What you have to do:
Rewrite the entries below as a numbered list, skipping any blank lines.

Records for this task:
● ● ● ● ●

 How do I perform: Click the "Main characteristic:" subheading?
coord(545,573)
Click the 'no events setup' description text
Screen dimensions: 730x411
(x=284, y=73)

● ● ● ● ●

Final answer:
1.  How do I perform: Click the "Main characteristic:" subheading?
2. coord(545,573)
3. Click the 'no events setup' description text
4. Screen dimensions: 730x411
5. (x=284, y=73)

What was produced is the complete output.